The sum of the constituent quarkmasses is much smaller then the mass of the hadron. The extra mass comes from the potential and kinetic energy of the quarks and also from dynamical quarks.

For example the proton contains three valence quarks of three different colours (red, green and blue), but it also contains dynamical (sea) quarks. These are quark-antiquark pairs that appear and disappear through energy fluctuations in the vacuum.

These dynamical quarkpairs will generate mass. The mass of a hadron is bigger then the sum of the masses of the constituent quarks (the three quarks of the proton). But the dynamical quarks also generate mass (via symmetry breaking) , so in the end the mass of a proton is BIGGER then the sum of the three quark masses.
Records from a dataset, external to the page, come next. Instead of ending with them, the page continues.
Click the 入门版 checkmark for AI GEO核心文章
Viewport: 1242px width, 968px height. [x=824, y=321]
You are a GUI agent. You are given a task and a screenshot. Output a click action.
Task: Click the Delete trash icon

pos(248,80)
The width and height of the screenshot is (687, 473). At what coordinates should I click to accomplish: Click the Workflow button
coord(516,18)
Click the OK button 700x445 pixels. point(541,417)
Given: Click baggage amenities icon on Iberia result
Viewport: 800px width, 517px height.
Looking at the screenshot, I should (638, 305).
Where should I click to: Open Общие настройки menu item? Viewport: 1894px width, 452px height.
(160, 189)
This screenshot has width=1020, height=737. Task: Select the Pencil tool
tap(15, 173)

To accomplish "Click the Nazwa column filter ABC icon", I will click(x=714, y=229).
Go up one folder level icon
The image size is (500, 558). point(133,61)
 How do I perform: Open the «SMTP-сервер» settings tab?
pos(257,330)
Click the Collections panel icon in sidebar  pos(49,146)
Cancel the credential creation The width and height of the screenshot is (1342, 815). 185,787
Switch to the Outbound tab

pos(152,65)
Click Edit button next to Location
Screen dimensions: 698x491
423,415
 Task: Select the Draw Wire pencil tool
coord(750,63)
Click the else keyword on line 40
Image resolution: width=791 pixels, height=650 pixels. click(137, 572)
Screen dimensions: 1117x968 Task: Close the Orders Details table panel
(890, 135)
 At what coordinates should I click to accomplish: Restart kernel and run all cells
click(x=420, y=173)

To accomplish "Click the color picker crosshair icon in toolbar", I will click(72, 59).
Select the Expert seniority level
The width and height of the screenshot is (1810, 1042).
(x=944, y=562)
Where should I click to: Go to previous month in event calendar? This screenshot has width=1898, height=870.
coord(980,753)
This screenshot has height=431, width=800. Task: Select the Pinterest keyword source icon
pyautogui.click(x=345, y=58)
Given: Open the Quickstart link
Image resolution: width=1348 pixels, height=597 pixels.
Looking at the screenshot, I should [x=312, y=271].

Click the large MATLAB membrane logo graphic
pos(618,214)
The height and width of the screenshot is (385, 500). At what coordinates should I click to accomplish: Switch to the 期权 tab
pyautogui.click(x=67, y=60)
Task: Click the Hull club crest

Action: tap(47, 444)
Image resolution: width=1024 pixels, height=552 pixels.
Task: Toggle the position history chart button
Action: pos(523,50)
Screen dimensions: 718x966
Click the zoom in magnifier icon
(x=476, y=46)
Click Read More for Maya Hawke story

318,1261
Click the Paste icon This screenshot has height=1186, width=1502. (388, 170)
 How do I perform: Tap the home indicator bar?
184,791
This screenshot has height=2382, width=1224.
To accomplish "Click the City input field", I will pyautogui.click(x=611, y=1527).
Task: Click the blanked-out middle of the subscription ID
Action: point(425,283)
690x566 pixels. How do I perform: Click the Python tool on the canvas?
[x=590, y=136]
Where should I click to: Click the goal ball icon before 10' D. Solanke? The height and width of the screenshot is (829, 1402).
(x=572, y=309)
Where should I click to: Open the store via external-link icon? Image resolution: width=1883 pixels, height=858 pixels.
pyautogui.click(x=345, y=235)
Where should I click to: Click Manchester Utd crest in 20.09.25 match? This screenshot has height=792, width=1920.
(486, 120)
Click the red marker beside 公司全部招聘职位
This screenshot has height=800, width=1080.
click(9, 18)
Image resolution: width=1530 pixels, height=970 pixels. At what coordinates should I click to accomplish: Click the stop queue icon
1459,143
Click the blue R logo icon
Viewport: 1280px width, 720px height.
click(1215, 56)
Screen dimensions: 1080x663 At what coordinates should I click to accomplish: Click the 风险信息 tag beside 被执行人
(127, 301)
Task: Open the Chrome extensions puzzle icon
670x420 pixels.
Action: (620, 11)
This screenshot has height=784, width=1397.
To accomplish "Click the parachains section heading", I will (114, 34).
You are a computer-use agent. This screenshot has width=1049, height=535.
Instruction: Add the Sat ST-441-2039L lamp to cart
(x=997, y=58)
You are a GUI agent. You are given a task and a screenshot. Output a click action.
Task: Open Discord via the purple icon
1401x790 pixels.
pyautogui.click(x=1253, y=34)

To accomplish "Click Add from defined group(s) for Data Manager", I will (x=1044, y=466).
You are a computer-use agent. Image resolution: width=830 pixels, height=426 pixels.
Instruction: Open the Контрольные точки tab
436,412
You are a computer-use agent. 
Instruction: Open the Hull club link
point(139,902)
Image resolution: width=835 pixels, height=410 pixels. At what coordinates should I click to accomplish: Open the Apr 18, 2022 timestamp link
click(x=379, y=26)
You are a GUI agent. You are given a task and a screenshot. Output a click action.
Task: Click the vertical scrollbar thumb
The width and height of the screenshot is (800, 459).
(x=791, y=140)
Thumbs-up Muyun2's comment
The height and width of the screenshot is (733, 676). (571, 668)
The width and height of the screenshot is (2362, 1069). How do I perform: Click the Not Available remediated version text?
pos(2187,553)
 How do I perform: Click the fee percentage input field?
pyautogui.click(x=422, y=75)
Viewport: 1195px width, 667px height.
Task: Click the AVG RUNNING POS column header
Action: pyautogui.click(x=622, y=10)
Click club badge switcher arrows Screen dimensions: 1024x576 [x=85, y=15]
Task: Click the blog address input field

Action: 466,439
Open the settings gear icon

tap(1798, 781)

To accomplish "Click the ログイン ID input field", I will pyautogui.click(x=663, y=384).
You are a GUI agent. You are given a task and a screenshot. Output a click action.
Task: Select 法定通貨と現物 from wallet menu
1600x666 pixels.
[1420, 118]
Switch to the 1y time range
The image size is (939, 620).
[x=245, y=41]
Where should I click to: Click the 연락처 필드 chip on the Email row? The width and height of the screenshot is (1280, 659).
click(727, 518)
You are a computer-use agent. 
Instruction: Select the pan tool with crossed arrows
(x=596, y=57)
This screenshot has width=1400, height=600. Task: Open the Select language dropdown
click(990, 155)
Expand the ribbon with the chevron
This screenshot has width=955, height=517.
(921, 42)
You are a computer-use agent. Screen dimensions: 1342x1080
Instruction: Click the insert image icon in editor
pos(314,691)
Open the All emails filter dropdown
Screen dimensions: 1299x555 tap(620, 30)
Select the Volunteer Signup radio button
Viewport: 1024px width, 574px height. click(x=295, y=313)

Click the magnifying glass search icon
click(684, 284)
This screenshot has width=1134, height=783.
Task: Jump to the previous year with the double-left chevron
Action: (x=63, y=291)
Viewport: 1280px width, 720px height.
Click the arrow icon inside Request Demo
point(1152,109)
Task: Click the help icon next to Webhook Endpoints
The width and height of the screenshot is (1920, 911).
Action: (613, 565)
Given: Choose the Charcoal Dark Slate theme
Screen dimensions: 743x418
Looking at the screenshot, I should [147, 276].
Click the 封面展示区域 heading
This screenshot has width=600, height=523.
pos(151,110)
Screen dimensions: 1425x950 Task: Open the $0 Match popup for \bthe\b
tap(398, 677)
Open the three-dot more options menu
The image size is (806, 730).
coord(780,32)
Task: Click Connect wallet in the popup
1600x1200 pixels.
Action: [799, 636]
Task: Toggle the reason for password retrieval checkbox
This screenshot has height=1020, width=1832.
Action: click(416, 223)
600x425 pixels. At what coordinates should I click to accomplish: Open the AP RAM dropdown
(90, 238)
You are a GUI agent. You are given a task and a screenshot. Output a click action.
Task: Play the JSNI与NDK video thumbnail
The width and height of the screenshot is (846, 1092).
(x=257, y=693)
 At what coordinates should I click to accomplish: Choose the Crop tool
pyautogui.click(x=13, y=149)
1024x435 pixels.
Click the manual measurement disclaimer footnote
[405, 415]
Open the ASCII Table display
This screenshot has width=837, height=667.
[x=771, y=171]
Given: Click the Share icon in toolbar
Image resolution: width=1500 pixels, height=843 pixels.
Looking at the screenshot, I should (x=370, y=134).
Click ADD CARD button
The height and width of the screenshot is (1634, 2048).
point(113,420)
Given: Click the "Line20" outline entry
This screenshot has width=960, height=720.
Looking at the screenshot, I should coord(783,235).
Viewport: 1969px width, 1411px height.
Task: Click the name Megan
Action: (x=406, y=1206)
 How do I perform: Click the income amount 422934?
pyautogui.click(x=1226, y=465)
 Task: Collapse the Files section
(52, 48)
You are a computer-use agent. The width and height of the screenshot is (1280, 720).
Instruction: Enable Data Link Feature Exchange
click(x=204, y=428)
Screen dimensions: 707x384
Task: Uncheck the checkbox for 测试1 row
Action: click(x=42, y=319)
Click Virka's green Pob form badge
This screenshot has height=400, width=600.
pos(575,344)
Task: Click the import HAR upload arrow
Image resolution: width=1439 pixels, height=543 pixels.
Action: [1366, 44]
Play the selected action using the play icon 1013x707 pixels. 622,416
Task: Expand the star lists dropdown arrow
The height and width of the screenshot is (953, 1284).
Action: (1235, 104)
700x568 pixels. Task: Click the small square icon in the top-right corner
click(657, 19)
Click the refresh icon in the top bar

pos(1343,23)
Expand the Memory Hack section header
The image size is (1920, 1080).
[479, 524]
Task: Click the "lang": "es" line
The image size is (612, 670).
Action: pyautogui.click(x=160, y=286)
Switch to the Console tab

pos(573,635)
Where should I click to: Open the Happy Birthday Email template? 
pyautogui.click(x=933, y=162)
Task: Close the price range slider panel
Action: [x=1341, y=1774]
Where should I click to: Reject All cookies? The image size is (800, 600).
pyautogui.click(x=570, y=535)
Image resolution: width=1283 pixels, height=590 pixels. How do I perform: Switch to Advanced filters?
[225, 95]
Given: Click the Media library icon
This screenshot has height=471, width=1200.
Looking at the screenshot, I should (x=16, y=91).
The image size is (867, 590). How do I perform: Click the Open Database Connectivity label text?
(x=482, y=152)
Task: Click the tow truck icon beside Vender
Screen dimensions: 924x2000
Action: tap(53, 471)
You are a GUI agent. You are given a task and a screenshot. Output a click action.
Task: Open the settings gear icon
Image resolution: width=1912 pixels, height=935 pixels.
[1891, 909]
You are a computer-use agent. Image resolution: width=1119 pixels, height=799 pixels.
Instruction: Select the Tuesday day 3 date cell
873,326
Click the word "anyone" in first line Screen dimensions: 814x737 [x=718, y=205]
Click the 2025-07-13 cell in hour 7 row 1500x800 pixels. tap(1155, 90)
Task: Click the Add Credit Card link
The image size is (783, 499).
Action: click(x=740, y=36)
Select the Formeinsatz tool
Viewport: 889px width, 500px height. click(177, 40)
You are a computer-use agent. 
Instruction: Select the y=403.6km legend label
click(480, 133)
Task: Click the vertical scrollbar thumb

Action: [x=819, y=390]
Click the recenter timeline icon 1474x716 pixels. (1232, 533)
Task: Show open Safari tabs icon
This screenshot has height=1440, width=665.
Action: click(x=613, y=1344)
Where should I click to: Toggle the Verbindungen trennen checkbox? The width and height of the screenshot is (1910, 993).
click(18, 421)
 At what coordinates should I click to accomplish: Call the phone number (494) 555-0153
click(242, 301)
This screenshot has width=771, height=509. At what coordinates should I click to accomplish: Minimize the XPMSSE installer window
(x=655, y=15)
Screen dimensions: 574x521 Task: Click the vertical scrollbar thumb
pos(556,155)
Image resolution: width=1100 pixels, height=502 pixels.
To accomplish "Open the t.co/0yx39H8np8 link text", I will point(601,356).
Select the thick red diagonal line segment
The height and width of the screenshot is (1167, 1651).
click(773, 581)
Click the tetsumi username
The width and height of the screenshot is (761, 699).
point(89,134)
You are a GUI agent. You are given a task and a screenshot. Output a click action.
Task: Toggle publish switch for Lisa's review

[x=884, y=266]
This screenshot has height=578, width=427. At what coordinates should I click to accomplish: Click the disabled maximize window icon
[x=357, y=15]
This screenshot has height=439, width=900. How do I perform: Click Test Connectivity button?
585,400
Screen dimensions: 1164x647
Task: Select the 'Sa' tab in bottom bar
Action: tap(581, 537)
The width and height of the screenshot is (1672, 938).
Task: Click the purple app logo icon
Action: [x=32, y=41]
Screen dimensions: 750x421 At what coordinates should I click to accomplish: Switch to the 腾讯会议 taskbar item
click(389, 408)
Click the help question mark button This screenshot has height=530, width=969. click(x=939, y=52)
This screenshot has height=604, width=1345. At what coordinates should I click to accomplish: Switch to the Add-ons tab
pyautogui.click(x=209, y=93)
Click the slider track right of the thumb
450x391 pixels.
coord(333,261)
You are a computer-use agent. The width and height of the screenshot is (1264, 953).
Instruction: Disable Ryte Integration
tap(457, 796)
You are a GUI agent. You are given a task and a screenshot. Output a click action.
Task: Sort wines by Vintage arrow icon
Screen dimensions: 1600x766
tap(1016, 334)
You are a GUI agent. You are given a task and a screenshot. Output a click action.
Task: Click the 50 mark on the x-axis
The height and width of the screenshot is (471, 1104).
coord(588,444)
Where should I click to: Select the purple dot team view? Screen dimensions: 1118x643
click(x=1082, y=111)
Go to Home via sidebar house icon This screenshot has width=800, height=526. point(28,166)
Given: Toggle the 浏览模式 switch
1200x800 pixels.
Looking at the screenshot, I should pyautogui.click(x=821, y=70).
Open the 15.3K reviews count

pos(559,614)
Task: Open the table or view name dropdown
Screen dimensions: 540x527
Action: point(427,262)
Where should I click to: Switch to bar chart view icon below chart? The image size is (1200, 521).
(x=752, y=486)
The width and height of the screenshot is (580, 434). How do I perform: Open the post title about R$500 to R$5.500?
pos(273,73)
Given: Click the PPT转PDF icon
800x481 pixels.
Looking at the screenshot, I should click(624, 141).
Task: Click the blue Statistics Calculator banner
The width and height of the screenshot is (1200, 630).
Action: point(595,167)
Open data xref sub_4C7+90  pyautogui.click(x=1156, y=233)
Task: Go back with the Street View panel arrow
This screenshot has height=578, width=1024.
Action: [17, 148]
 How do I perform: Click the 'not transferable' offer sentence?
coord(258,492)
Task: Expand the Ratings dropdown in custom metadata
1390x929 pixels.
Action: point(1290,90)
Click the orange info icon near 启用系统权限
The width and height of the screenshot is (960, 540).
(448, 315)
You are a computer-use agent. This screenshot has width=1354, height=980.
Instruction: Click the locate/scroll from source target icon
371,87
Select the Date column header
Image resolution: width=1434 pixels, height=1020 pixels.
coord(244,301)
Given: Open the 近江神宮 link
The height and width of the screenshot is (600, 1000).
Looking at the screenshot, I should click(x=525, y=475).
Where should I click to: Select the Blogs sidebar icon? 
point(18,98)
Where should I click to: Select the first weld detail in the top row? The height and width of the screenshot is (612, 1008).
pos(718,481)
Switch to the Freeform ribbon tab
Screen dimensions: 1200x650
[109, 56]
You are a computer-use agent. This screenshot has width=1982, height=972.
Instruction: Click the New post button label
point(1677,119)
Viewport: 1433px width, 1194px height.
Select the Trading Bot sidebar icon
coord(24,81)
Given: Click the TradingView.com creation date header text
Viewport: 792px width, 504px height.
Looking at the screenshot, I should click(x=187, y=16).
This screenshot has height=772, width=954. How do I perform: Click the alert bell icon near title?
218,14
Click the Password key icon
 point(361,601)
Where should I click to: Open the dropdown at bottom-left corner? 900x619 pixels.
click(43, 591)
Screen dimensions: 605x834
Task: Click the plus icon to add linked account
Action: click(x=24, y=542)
Keep in mind that the three quarks are confined, yielding a rise in their linear potential (dominant in the long range). Once a certain distance is exceeded there is enough energy to create a quark antiquark pair

marlon

Last edited: Jun 20, 2005
6. Jun 20, 2005

marlon

well you are forgetting about energy conservation not being respected and what are you gonna do with Medelejev's table ? How are you gonna incorporate charge conservation and chemical properties based upon valence electrons ? It goes on and on

Besides it is NOT the strong force that binds together several protons. This is done by the residual strong force which is quite different in nature. The exchange particle itself is not elementary, ie the pion. This pion is lightest meson (ie lowest potential energy or 'most easy to fabricate') and is a composition of a quark and anti-quark pair. Here is another thing : the interaction that you mention is explained in terms of quarks yet you only wanna work with neutrons? You need to be careful when engaging in spectacular effective field theory-endeavours

regards
marlon

7. Jun 20, 2005

jackle

Can the energy difference be absorbed from an external source, in order to enable the "decay"?

8. Jun 20, 2005

jackle

That's annoying. I was just asking a serious question.

9. Jun 20, 2005

Igor_S

Hi. Maybe he was thinking of reaction like:

$$p_{\mathrm{bound}} \to n + e^+ + \nu_e$$

which is possible only within a nucleus (if, for example, produced neutron is more strongly bind - then it would compensate for the greater mass on the right side, I guess :) ). The simple answer to the original question

would be: sometimes it decays because the final state is lower in energy and more stable. But it's surely not what you're looking for...

A bare two neutron pair is not stable due to isospin (proton and neutron have different isospins) dependence of nuclear force (mentioned earlier by residual strong force). I think it's based on experimental evidence that no one has seen neutron-neutron or proton-proton bound states (only proton-neutron). I guess deeper answer would be obtained by studying many-body interactions between 6 quarks involved.

10. Jun 20, 2005

lonelyphysicist

I'm seeking what the underlying mechanism is that's preventing the decay. If it's kinematical, as claimed, I'm trying to see if there's an easy way to understand why the mass of the neutron would be decreased sufficiently when bound inside a nucleus to disallow its decay.

11. Jun 20, 2005

No, I just don't have the knowledge to understand how this works here. As I said, I've never understood this, and I'm clearly not a particle Physicist!

Sorry, I didn't mean atoms as such. I meant neutron based particles, such as a two neutron pair. I didn't mean atoms with electrons. Perhaps nuclei would have been a better term?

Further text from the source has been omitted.